Promisingly, research revealed that 53% of practitioners currently utilize a centralized hub of information that all teams can access. Eaton continued that other shared understandings should include:
- Who the ideal customer is;
- What motivates key personas within buying groups;
- How to best convey messaging to those personas;
- The best way to differentiate delivery and messaging; and
- Alignment on the value proposition to help with acquisition and retention.
Creating Customer-Centric Experiences & Cohesive Narratives
The ghosts of B2B marketing’s past relied on hitting prospects and buyers over the head with wordy product information and overt sales pitches, which came at the expense of personalization and strong relationships. In the modern era of marketing, however, B2B practitioners are much more apt to take a personalization page out of B2C’s handbook.
“For a long time, people said, ‘Oh, we’re selling to businesses; they don’t care about our brand or what we stand for,’” said Duffy. “But, at the end of the day, your buyers are human and brand matters to them. More times than not, people aren’t ready to buy what you’re selling but over time, they will be, so it's important to stay in front of them.”

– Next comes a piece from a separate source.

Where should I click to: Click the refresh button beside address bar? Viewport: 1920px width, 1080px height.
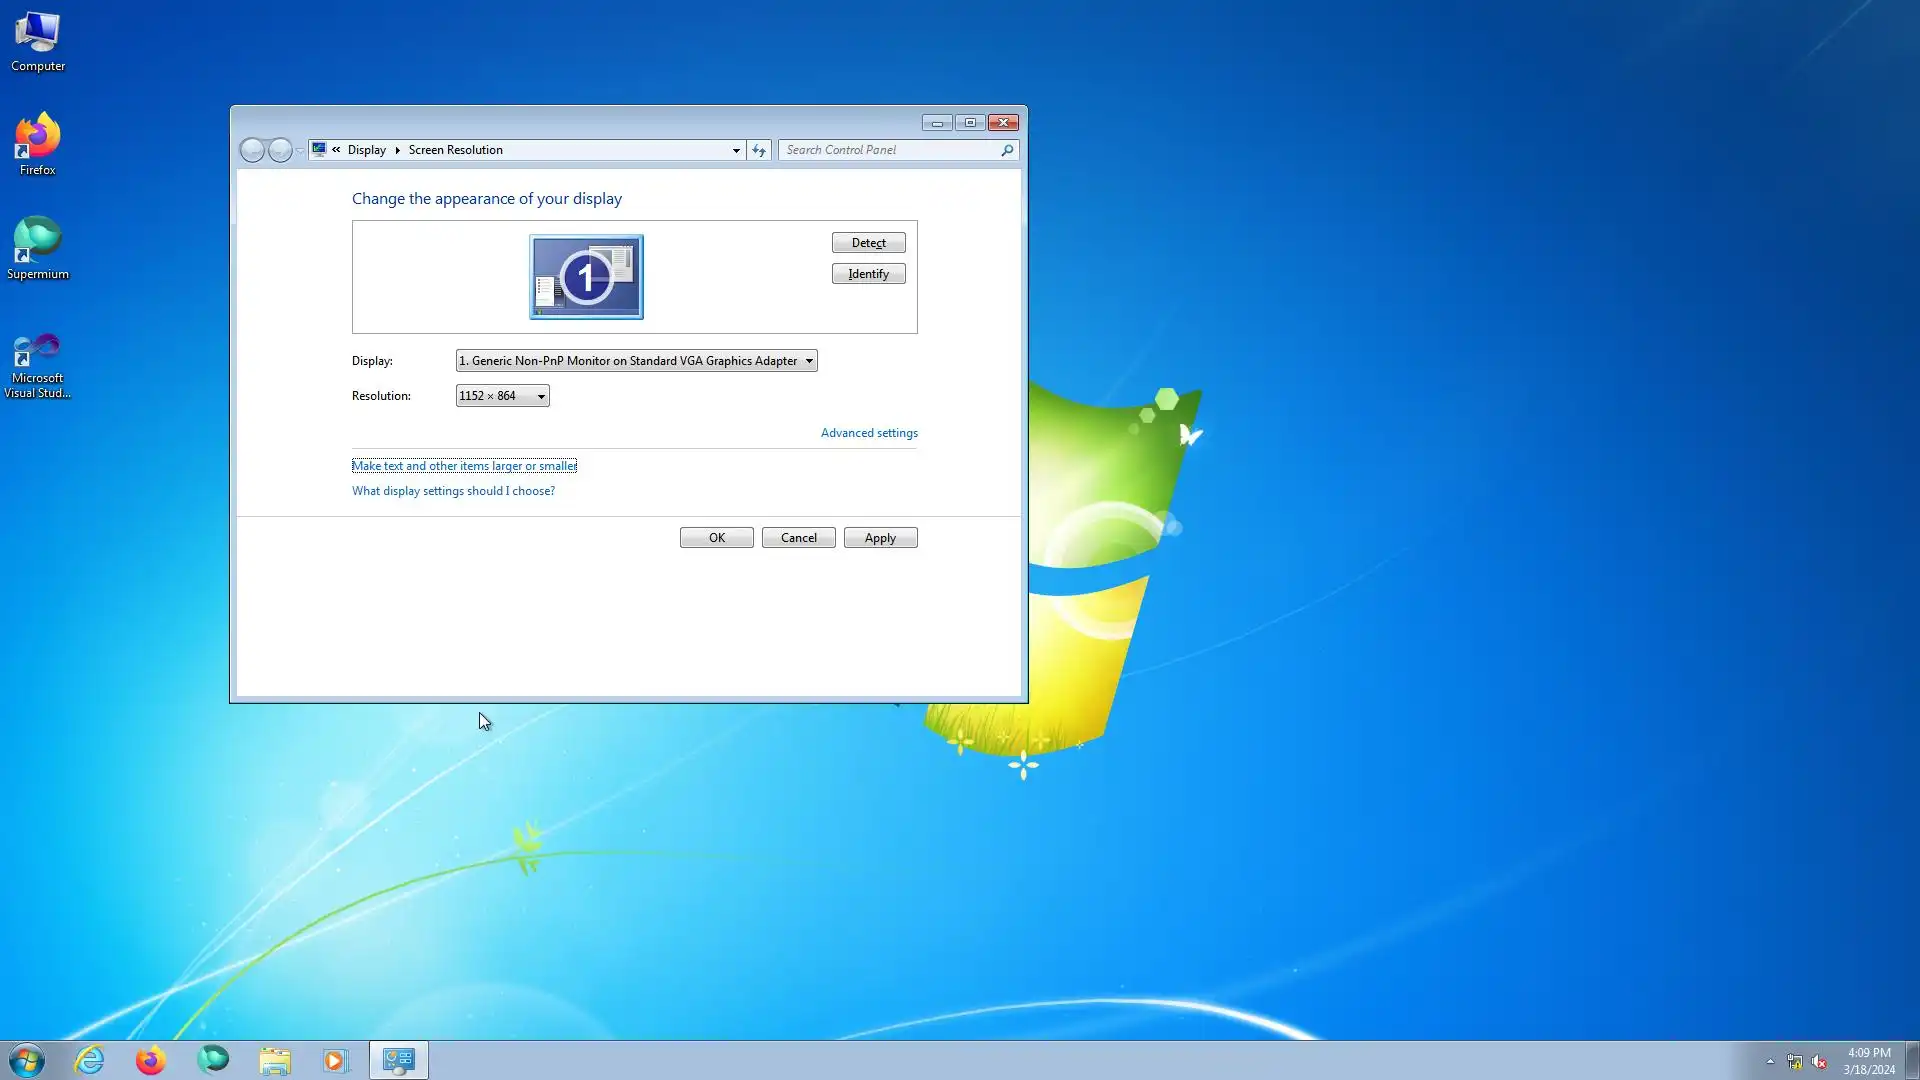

Duffy continued that while she believes organizations should keep an eye on their competition, it’s more important to focus on what their customers care about. She explained that there are a lot of similar choices out there, and a specific feature or price tag isn’t going to move the needle. Instead, building trust across the customer lifecycle will.
Eaton doubled down on Duffy’s insights, pointing to the power of constructing a strong brand narrative and voice throughout all communications. As an example, she pointed to the infamous dark funnel — while marketers might not be able to fully illuminate it, they can control the messaging prospects see related to their brand.

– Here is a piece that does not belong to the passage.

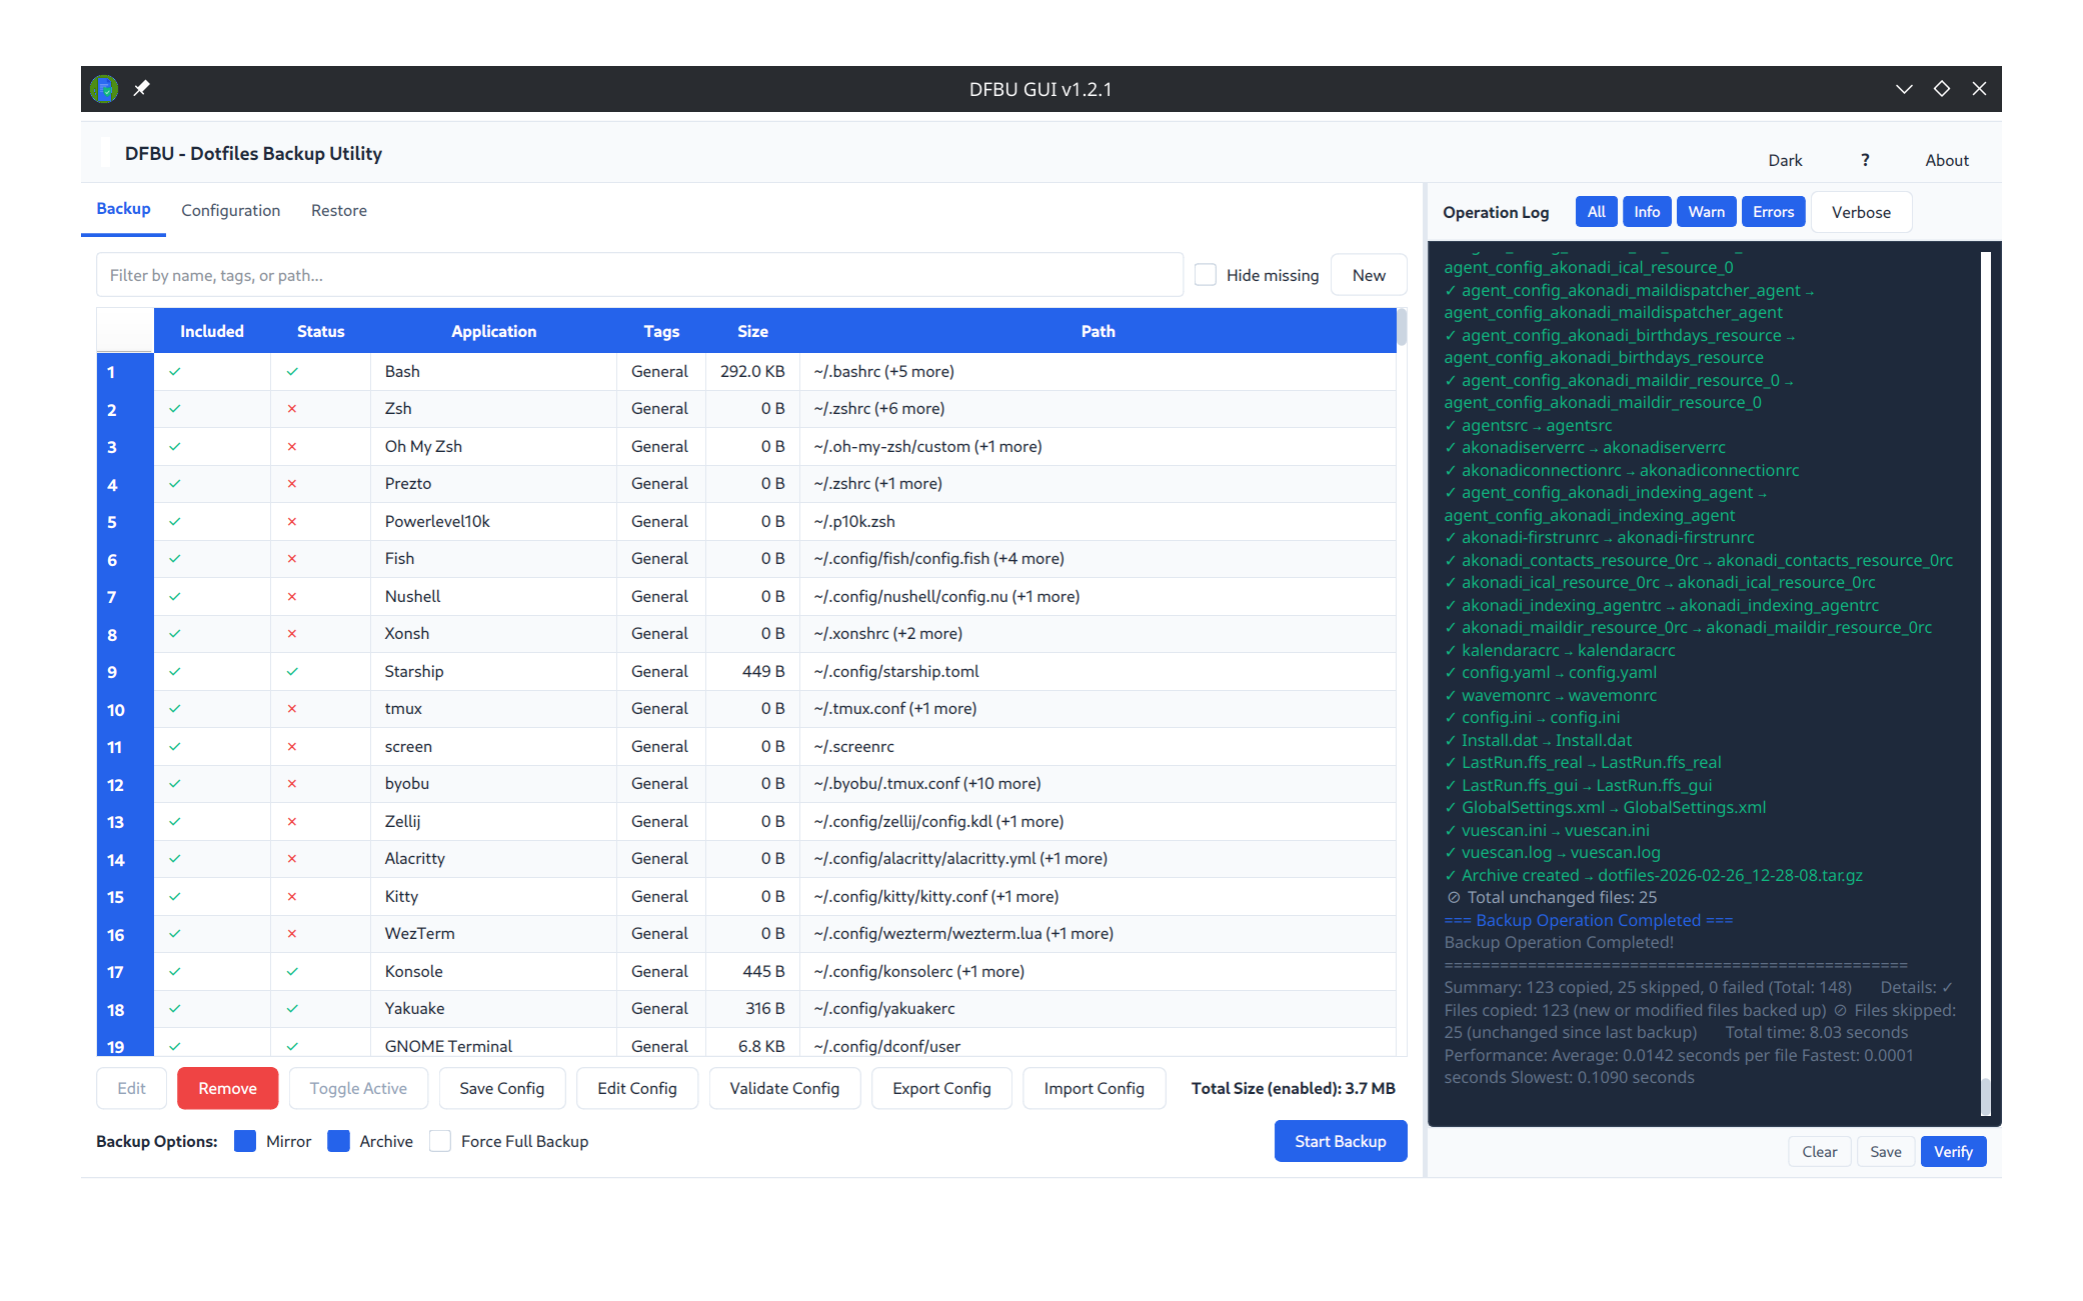Click the filter by name input field
The height and width of the screenshot is (1301, 2083).
[x=640, y=274]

“Marketers need to be cognizant that they’re representing their brand in the way they want it to be perceived across every touchpoint,” continued Eaton. “Storytelling is key when it comes to prospect and customer engagement — some of the best programs I’ve seen all tell stories about how similar prospects saw success and achieved great business outcomes with a particular solution.”
The core tenants of a strong RevOps strategy — or playbook — undoubtedly revolve around efficient use of technology, strong internal alignment and a hyper-focus on humanizing experiences and connecting with prospects at a personal. All business comes down to one thing: Engaging and converting customers, and the best way to accomplish that is to ensure all systems and people are aligned on creating a seamless customer experience.
“Organizations that are customer obsessed are experiencing exponential revenue growth, profitability growth, customer retention growth, employee engagement and overall customer trust,” said Forrester’s Hawthorne. “Aligning to our customers is the best strategy to ultimately deliver our value, our promise and to win deals.”